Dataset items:

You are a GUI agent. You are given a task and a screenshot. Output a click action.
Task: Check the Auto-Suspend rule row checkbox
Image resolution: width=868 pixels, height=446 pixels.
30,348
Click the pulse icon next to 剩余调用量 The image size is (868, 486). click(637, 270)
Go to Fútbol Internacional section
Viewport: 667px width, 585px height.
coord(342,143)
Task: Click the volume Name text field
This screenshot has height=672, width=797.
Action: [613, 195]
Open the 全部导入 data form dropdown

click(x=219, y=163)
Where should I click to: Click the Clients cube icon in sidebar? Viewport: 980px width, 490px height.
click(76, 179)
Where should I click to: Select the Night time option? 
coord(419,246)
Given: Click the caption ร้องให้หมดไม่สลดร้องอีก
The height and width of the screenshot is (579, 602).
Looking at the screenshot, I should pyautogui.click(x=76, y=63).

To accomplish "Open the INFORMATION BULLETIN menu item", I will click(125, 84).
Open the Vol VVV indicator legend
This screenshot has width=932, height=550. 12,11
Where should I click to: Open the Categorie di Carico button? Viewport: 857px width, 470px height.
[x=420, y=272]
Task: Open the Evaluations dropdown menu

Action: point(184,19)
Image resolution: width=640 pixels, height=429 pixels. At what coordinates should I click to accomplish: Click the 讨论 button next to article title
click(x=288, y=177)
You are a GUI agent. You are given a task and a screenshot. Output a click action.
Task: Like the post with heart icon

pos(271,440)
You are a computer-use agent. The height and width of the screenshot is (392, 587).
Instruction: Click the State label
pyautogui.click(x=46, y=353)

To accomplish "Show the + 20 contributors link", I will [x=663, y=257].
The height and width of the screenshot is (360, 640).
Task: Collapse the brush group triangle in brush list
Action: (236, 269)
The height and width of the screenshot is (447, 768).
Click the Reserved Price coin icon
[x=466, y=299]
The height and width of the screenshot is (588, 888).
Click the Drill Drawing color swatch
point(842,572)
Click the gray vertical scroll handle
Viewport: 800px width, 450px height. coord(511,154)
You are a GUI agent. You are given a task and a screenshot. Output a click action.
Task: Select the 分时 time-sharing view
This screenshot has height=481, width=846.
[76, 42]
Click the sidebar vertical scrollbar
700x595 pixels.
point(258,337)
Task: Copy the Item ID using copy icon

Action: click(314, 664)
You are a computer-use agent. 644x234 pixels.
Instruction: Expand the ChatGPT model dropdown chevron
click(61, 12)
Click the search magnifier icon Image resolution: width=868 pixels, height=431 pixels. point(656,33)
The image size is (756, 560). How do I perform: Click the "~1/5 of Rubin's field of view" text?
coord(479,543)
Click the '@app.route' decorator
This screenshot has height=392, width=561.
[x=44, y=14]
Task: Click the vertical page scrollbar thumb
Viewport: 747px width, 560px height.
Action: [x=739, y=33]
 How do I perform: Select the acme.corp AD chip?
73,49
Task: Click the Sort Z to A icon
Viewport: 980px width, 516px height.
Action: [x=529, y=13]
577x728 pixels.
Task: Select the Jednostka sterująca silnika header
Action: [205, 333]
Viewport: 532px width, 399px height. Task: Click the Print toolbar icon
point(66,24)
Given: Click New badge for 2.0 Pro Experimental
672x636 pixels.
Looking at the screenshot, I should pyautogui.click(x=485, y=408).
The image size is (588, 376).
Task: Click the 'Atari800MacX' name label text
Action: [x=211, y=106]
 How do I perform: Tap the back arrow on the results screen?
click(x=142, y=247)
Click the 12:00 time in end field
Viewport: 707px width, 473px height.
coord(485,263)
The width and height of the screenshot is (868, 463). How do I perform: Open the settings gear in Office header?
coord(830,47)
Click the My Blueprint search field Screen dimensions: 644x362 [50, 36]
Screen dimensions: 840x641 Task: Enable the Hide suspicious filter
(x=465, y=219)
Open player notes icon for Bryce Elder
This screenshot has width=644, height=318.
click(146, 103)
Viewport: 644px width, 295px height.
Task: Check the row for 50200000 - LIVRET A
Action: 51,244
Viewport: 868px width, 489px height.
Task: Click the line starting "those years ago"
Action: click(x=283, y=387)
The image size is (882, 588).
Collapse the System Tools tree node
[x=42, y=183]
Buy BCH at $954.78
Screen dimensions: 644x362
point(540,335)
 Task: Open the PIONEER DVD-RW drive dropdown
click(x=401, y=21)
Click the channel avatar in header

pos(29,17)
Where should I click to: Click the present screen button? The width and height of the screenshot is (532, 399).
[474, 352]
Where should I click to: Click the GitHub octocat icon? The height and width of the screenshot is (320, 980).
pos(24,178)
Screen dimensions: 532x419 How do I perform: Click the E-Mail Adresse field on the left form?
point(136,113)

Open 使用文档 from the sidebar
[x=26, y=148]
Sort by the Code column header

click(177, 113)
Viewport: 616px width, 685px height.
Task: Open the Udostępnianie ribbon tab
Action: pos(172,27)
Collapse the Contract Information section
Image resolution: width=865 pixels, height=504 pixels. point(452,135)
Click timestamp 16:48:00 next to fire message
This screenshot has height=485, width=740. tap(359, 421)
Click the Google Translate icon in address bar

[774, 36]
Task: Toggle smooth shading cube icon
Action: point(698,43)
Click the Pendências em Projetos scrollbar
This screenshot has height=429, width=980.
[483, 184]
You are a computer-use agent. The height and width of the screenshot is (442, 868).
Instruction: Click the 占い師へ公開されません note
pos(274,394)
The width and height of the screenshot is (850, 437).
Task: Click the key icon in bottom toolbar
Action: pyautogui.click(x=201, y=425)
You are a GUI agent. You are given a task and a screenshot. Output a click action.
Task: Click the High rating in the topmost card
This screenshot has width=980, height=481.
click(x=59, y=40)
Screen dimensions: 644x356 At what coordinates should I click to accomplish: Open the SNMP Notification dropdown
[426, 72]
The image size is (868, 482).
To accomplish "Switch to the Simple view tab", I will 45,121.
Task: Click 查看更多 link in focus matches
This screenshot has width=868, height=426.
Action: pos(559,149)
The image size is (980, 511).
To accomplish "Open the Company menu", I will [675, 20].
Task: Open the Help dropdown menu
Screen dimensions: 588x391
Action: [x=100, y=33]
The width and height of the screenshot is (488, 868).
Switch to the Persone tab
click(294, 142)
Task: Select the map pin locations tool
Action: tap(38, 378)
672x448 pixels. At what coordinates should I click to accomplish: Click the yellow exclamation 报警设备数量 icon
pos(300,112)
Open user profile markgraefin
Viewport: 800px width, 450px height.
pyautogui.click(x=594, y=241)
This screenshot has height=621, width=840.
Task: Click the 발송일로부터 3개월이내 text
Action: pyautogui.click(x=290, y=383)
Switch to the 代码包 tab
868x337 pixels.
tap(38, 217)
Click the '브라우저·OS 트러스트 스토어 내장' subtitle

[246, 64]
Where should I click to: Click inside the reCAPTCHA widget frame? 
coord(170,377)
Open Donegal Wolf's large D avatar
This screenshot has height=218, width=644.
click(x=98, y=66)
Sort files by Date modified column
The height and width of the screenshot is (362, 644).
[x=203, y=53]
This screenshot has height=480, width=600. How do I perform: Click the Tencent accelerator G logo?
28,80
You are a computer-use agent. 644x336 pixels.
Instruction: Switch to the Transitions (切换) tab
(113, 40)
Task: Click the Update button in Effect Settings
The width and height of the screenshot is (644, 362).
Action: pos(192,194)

**INSTRUCTIONS FOR THE TASK**.
With no words changed, transcribe the records above.

**TASK RESULT**.
You are a GUI agent. You are given a task and a screenshot. Output a click action.
Task: Check the Auto-Suspend rule row checkbox
Image resolution: width=868 pixels, height=446 pixels.
30,348
Click the pulse icon next to 剩余调用量 The image size is (868, 486). click(637, 270)
Go to Fútbol Internacional section
Viewport: 667px width, 585px height.
coord(342,143)
Task: Click the volume Name text field
This screenshot has height=672, width=797.
Action: [613, 195]
Open the 全部导入 data form dropdown

click(x=219, y=163)
Where should I click to: Click the Clients cube icon in sidebar? Viewport: 980px width, 490px height.
click(76, 179)
Where should I click to: Select the Night time option? 
coord(419,246)
Given: Click the caption ร้องให้หมดไม่สลดร้องอีก
The height and width of the screenshot is (579, 602).
Looking at the screenshot, I should pyautogui.click(x=76, y=63).

To accomplish "Open the INFORMATION BULLETIN menu item", I will click(125, 84).
Open the Vol VVV indicator legend
This screenshot has width=932, height=550. 12,11
Where should I click to: Open the Categorie di Carico button? Viewport: 857px width, 470px height.
[x=420, y=272]
Task: Open the Evaluations dropdown menu

Action: point(184,19)
Image resolution: width=640 pixels, height=429 pixels. At what coordinates should I click to accomplish: Click the 讨论 button next to article title
click(x=288, y=177)
You are a GUI agent. You are given a task and a screenshot. Output a click action.
Task: Like the post with heart icon

pos(271,440)
You are a computer-use agent. The height and width of the screenshot is (392, 587).
Instruction: Click the State label
pyautogui.click(x=46, y=353)

To accomplish "Show the + 20 contributors link", I will [x=663, y=257].
The height and width of the screenshot is (360, 640).
Task: Collapse the brush group triangle in brush list
Action: (236, 269)
The height and width of the screenshot is (447, 768).
Click the Reserved Price coin icon
[x=466, y=299]
The height and width of the screenshot is (588, 888).
Click the Drill Drawing color swatch
point(842,572)
Click the gray vertical scroll handle
Viewport: 800px width, 450px height. coord(511,154)
You are a GUI agent. You are given a task and a screenshot. Output a click action.
Task: Select the 分时 time-sharing view
This screenshot has height=481, width=846.
[76, 42]
Click the sidebar vertical scrollbar
700x595 pixels.
point(258,337)
Task: Copy the Item ID using copy icon

Action: click(314, 664)
You are a computer-use agent. 644x234 pixels.
Instruction: Expand the ChatGPT model dropdown chevron
click(61, 12)
Click the search magnifier icon Image resolution: width=868 pixels, height=431 pixels. point(656,33)
The image size is (756, 560). How do I perform: Click the "~1/5 of Rubin's field of view" text?
coord(479,543)
Click the '@app.route' decorator
This screenshot has height=392, width=561.
[x=44, y=14]
Task: Click the vertical page scrollbar thumb
Viewport: 747px width, 560px height.
Action: [x=739, y=33]
 How do I perform: Select the acme.corp AD chip?
73,49
Task: Click the Sort Z to A icon
Viewport: 980px width, 516px height.
Action: [x=529, y=13]
577x728 pixels.
Task: Select the Jednostka sterująca silnika header
Action: [205, 333]
Viewport: 532px width, 399px height. Task: Click the Print toolbar icon
point(66,24)
Given: Click New badge for 2.0 Pro Experimental
672x636 pixels.
Looking at the screenshot, I should pyautogui.click(x=485, y=408).
The image size is (588, 376).
Task: Click the 'Atari800MacX' name label text
Action: [x=211, y=106]
 How do I perform: Tap the back arrow on the results screen?
click(x=142, y=247)
Click the 12:00 time in end field
Viewport: 707px width, 473px height.
coord(485,263)
The width and height of the screenshot is (868, 463). How do I perform: Open the settings gear in Office header?
coord(830,47)
Click the My Blueprint search field Screen dimensions: 644x362 [50, 36]
Screen dimensions: 840x641 Task: Enable the Hide suspicious filter
(x=465, y=219)
Open player notes icon for Bryce Elder
This screenshot has width=644, height=318.
click(146, 103)
Viewport: 644px width, 295px height.
Task: Check the row for 50200000 - LIVRET A
Action: 51,244
Viewport: 868px width, 489px height.
Task: Click the line starting "those years ago"
Action: click(x=283, y=387)
The image size is (882, 588).
Collapse the System Tools tree node
[x=42, y=183]
Buy BCH at $954.78
Screen dimensions: 644x362
point(540,335)
 Task: Open the PIONEER DVD-RW drive dropdown
click(x=401, y=21)
Click the channel avatar in header

pos(29,17)
Where should I click to: Click the present screen button? The width and height of the screenshot is (532, 399).
[474, 352]
Where should I click to: Click the GitHub octocat icon? The height and width of the screenshot is (320, 980).
pos(24,178)
Screen dimensions: 532x419 How do I perform: Click the E-Mail Adresse field on the left form?
point(136,113)

Open 使用文档 from the sidebar
[x=26, y=148]
Sort by the Code column header

click(177, 113)
Viewport: 616px width, 685px height.
Task: Open the Udostępnianie ribbon tab
Action: pos(172,27)
Collapse the Contract Information section
Image resolution: width=865 pixels, height=504 pixels. point(452,135)
Click timestamp 16:48:00 next to fire message
This screenshot has height=485, width=740. tap(359, 421)
Click the Google Translate icon in address bar

[774, 36]
Task: Toggle smooth shading cube icon
Action: point(698,43)
Click the Pendências em Projetos scrollbar
This screenshot has height=429, width=980.
[483, 184]
You are a computer-use agent. The height and width of the screenshot is (442, 868).
Instruction: Click the 占い師へ公開されません note
pos(274,394)
The width and height of the screenshot is (850, 437).
Task: Click the key icon in bottom toolbar
Action: pyautogui.click(x=201, y=425)
You are a GUI agent. You are given a task and a screenshot. Output a click action.
Task: Click the High rating in the topmost card
This screenshot has width=980, height=481.
click(x=59, y=40)
Screen dimensions: 644x356 At what coordinates should I click to accomplish: Open the SNMP Notification dropdown
[426, 72]
The image size is (868, 482).
To accomplish "Switch to the Simple view tab", I will 45,121.
Task: Click 查看更多 link in focus matches
This screenshot has width=868, height=426.
Action: pos(559,149)
The image size is (980, 511).
To accomplish "Open the Company menu", I will [675, 20].
Task: Open the Help dropdown menu
Screen dimensions: 588x391
Action: [x=100, y=33]
The width and height of the screenshot is (488, 868).
Switch to the Persone tab
click(294, 142)
Task: Select the map pin locations tool
Action: tap(38, 378)
672x448 pixels. At what coordinates should I click to accomplish: Click the yellow exclamation 报警设备数量 icon
pos(300,112)
Open user profile markgraefin
Viewport: 800px width, 450px height.
pyautogui.click(x=594, y=241)
This screenshot has height=621, width=840.
Task: Click the 발송일로부터 3개월이내 text
Action: pyautogui.click(x=290, y=383)
Switch to the 代码包 tab
868x337 pixels.
tap(38, 217)
Click the '브라우저·OS 트러스트 스토어 내장' subtitle

[246, 64]
Where should I click to: Click inside the reCAPTCHA widget frame? 
coord(170,377)
Open Donegal Wolf's large D avatar
This screenshot has height=218, width=644.
click(x=98, y=66)
Sort files by Date modified column
The height and width of the screenshot is (362, 644).
[x=203, y=53]
This screenshot has height=480, width=600. How do I perform: Click the Tencent accelerator G logo?
28,80
You are a computer-use agent. 644x336 pixels.
Instruction: Switch to the Transitions (切换) tab
(113, 40)
Task: Click the Update button in Effect Settings
The width and height of the screenshot is (644, 362).
Action: pos(192,194)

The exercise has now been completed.